### INFORMATION SHOWN
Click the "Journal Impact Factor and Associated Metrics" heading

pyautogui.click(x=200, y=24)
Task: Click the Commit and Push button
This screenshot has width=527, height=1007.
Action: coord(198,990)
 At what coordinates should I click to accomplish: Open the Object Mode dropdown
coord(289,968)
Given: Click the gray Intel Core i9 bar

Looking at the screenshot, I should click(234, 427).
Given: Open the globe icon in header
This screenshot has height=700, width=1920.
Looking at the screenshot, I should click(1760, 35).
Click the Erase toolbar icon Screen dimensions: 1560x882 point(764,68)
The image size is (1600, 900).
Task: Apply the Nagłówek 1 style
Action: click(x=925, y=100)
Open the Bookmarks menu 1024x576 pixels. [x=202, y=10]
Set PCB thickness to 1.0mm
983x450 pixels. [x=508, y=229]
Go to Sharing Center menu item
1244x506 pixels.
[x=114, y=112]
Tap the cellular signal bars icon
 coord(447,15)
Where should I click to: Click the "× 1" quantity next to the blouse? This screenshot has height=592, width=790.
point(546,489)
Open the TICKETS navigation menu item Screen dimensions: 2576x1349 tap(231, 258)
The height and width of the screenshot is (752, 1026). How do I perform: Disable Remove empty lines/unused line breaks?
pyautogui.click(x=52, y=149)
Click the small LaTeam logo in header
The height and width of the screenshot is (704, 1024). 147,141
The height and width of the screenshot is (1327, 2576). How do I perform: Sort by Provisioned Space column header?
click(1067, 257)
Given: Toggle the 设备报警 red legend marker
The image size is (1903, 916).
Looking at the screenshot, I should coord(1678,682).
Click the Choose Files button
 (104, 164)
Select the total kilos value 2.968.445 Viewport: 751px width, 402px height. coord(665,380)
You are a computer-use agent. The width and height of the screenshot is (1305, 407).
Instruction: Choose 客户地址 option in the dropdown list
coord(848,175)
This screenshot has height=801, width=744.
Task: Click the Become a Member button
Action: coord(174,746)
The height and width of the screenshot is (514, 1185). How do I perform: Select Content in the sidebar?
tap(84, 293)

### WORK REQUIRED
Format every line of the rows above as a Markdown table with two columns, No. and Line, numbering each line in order and skipping blank lines.

### SOLUTION FOR THIS TASK
| No. | Line |
|---|---|
| 1 | Click the "Journal Impact Factor and Associated Metrics" heading |
| 2 | pyautogui.click(x=200, y=24) |
| 3 | Task: Click the Commit and Push button |
| 4 | This screenshot has width=527, height=1007. |
| 5 | Action: coord(198,990) |
| 6 |  At what coordinates should I click to accomplish: Open the Object Mode dropdown |
| 7 | coord(289,968) |
| 8 | Given: Click the gray Intel Core i9 bar |
| 9 | Looking at the screenshot, I should click(234, 427). |
| 10 | Given: Open the globe icon in header |
| 11 | This screenshot has height=700, width=1920. |
| 12 | Looking at the screenshot, I should click(1760, 35). |
| 13 | Click the Erase toolbar icon Screen dimensions: 1560x882 point(764,68) |
| 14 | The image size is (1600, 900). |
| 15 | Task: Apply the Nagłówek 1 style |
| 16 | Action: click(x=925, y=100) |
| 17 | Open the Bookmarks menu 1024x576 pixels. [x=202, y=10] |
| 18 | Set PCB thickness to 1.0mm |
| 19 | 983x450 pixels. [x=508, y=229] |
| 20 | Go to Sharing Center menu item |
| 21 | 1244x506 pixels. |
| 22 | [x=114, y=112] |
| 23 | Tap the cellular signal bars icon |
| 24 |  coord(447,15) |
| 25 | Where should I click to: Click the "× 1" quantity next to the blouse? This screenshot has height=592, width=790. |
| 26 | point(546,489) |
| 27 | Open the TICKETS navigation menu item Screen dimensions: 2576x1349 tap(231, 258) |
| 28 | The height and width of the screenshot is (752, 1026). How do I perform: Disable Remove empty lines/unused line breaks? |
| 29 | pyautogui.click(x=52, y=149) |
| 30 | Click the small LaTeam logo in header |
| 31 | The height and width of the screenshot is (704, 1024). 147,141 |
| 32 | The height and width of the screenshot is (1327, 2576). How do I perform: Sort by Provisioned Space column header? |
| 33 | click(1067, 257) |
| 34 | Given: Toggle the 设备报警 red legend marker |
| 35 | The image size is (1903, 916). |
| 36 | Looking at the screenshot, I should coord(1678,682). |
| 37 | Click the Choose Files button |
| 38 |  (104, 164) |
| 39 | Select the total kilos value 2.968.445 Viewport: 751px width, 402px height. coord(665,380) |
| 40 | You are a computer-use agent. The width and height of the screenshot is (1305, 407). |
| 41 | Instruction: Choose 客户地址 option in the dropdown list |
| 42 | coord(848,175) |
| 43 | This screenshot has height=801, width=744. |
| 44 | Task: Click the Become a Member button |
| 45 | Action: coord(174,746) |
| 46 | The height and width of the screenshot is (514, 1185). How do I perform: Select Content in the sidebar? |
| 47 | tap(84, 293) |